• **Exercise**:
Leave out every picture, and output exactly the lines from the line containing "This screenshot has height=784, width=1568." through the last line of the data.

(The input Opens)

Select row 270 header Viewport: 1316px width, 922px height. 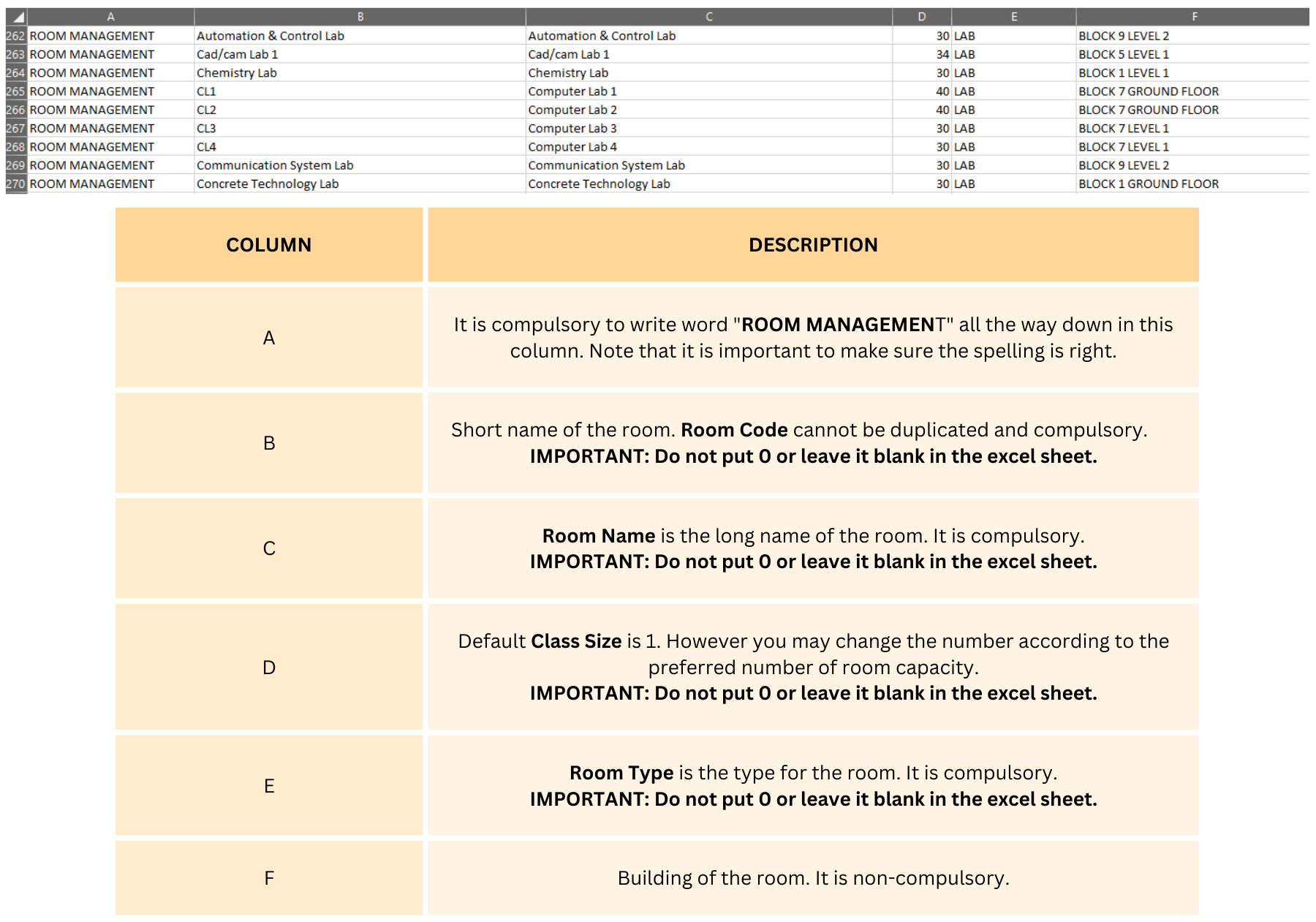pos(15,184)
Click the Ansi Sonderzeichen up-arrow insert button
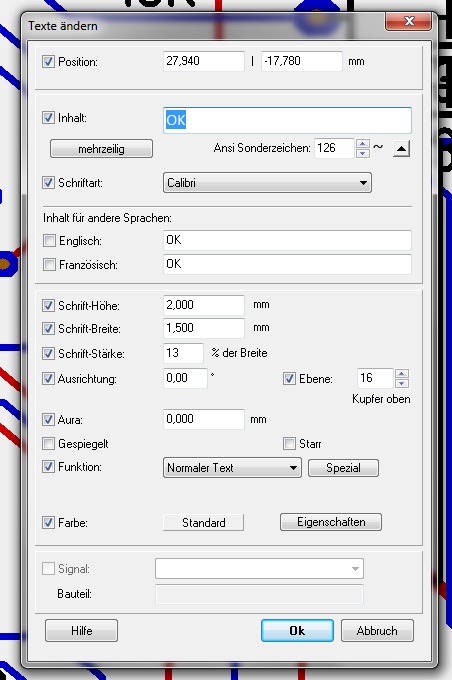The image size is (452, 680). coord(401,149)
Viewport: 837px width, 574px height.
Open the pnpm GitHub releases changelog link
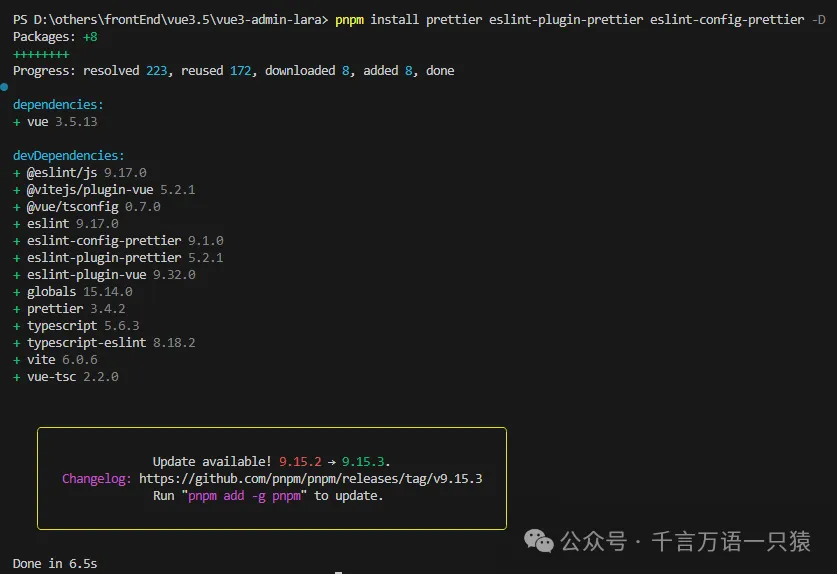[x=310, y=478]
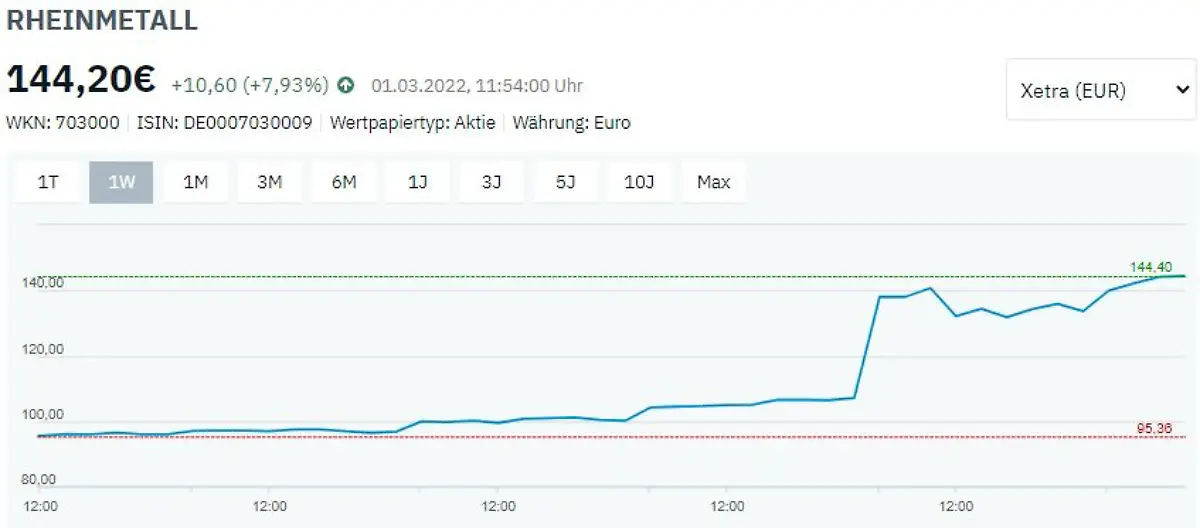Click the WKN 703000 label

[63, 123]
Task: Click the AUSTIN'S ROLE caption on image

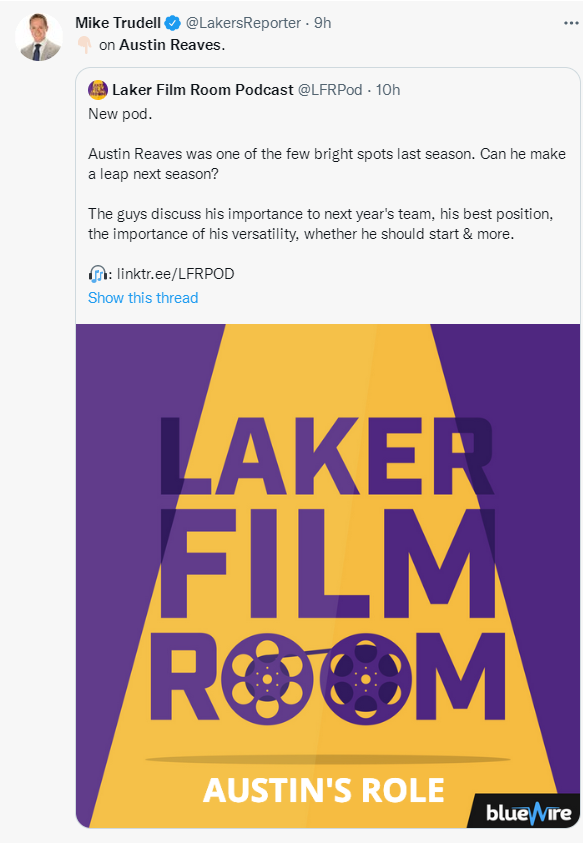Action: pos(324,790)
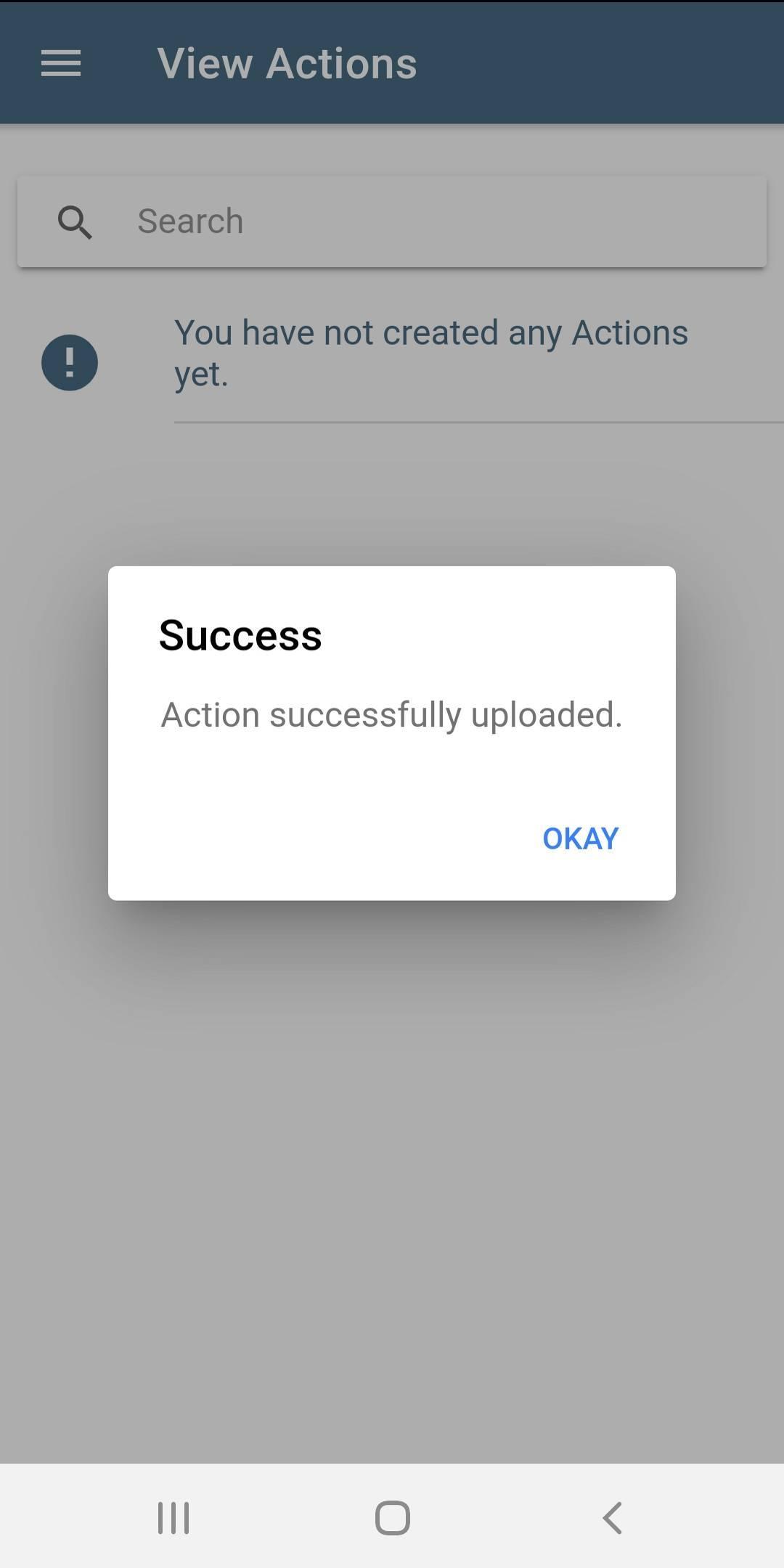
Task: Open Android recent apps button
Action: coord(173,1518)
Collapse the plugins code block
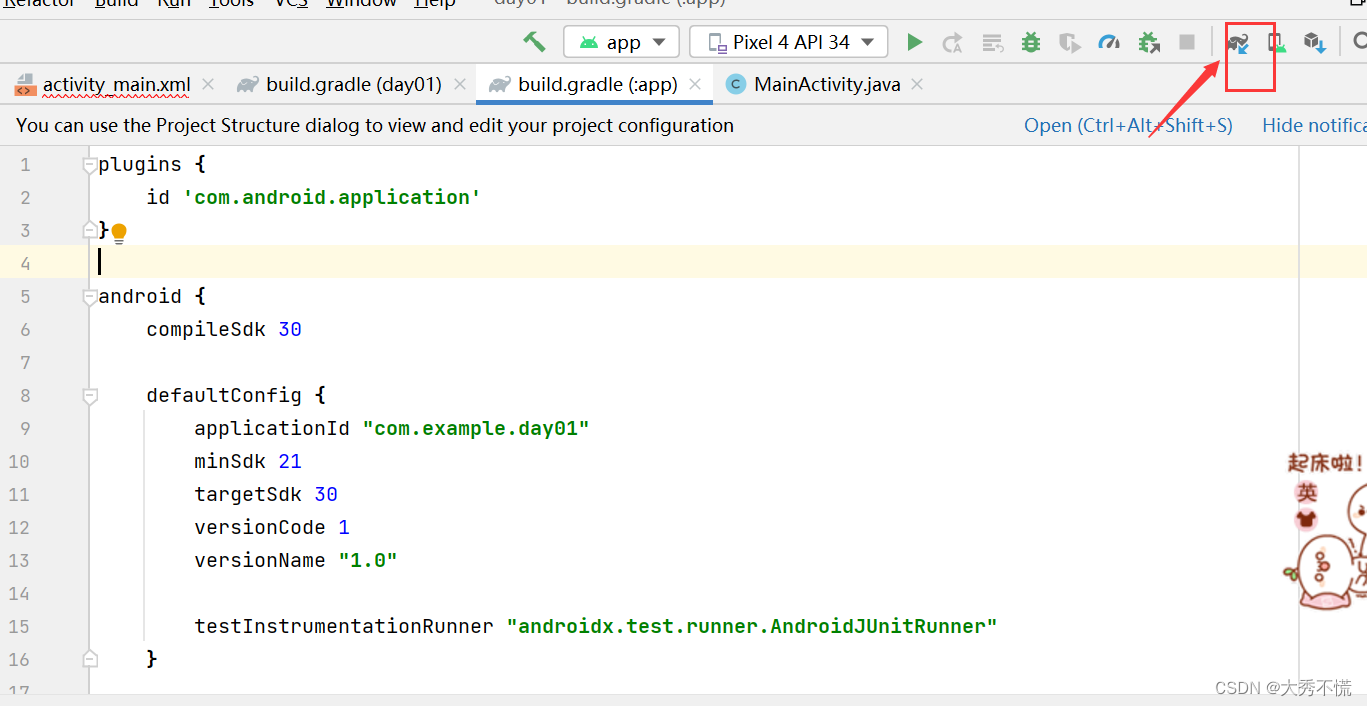 [x=89, y=163]
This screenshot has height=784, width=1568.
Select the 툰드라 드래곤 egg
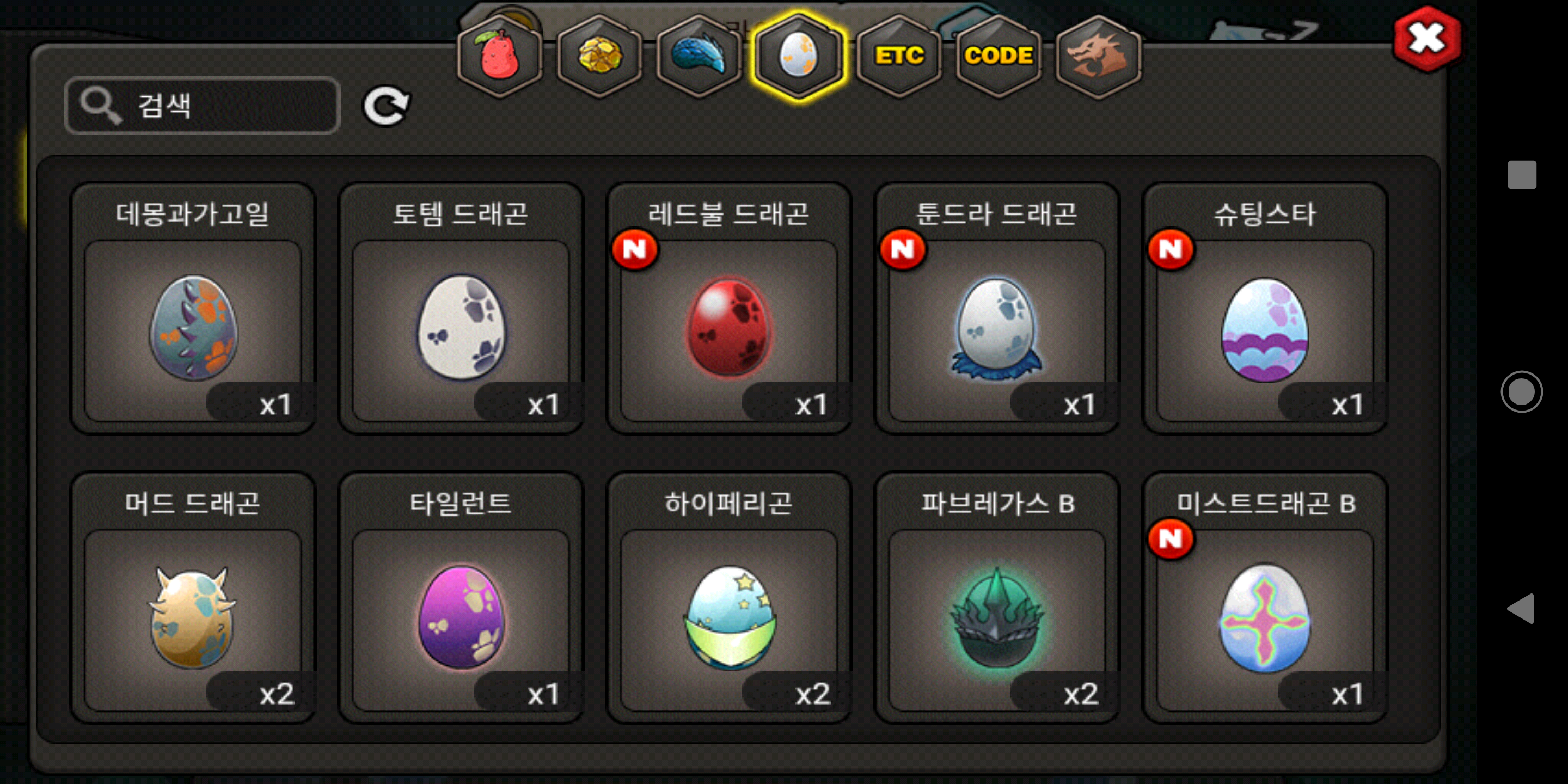point(996,309)
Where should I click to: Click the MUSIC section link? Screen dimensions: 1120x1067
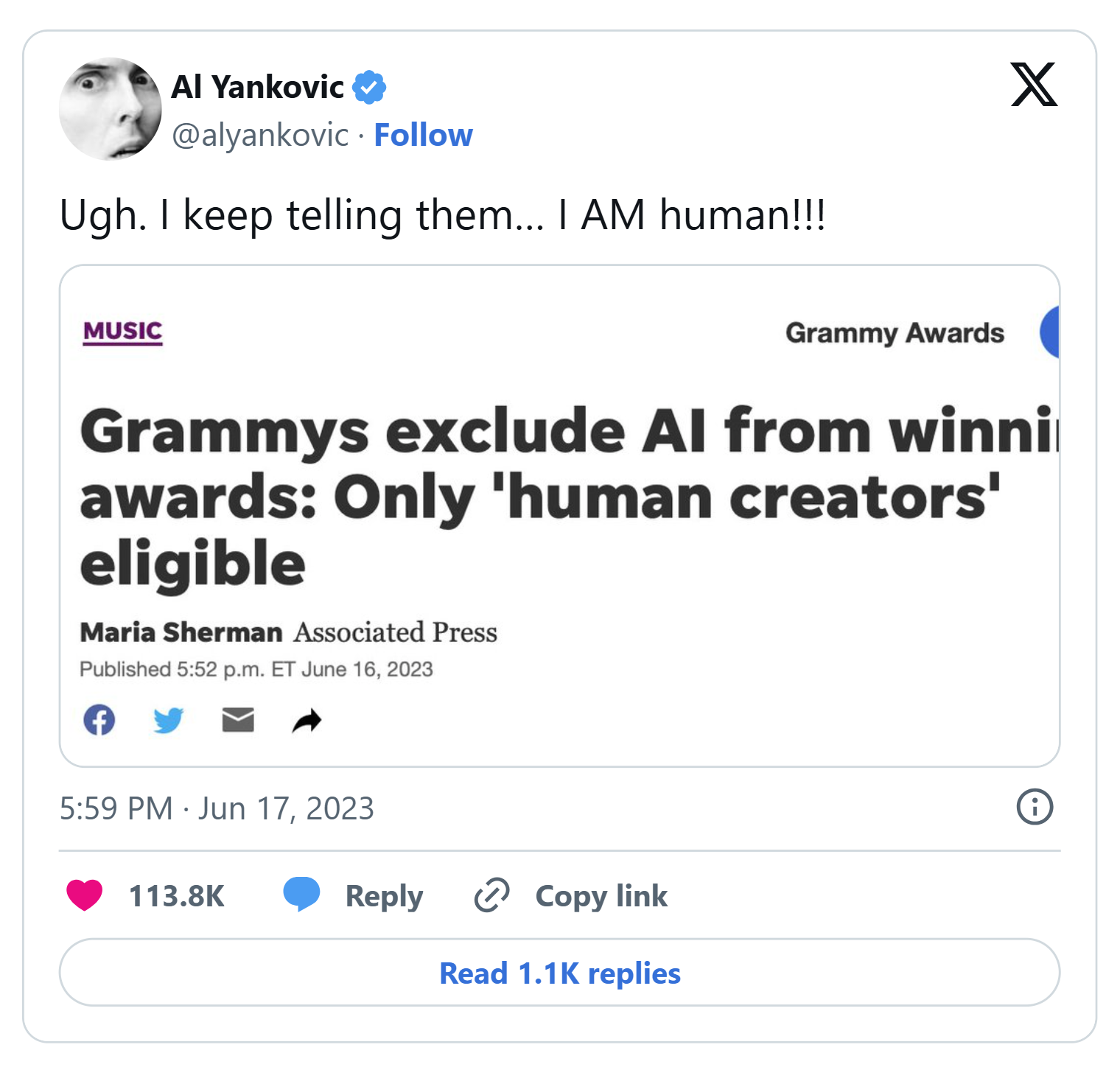point(122,332)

(The input Closes)

• **Solution for this exercise**:
This screenshot has height=784, width=1568.
Select the 툰드라 드래곤 egg
point(996,309)
Where should I click to: Click the MUSIC section link? Screen dimensions: 1120x1067
point(122,332)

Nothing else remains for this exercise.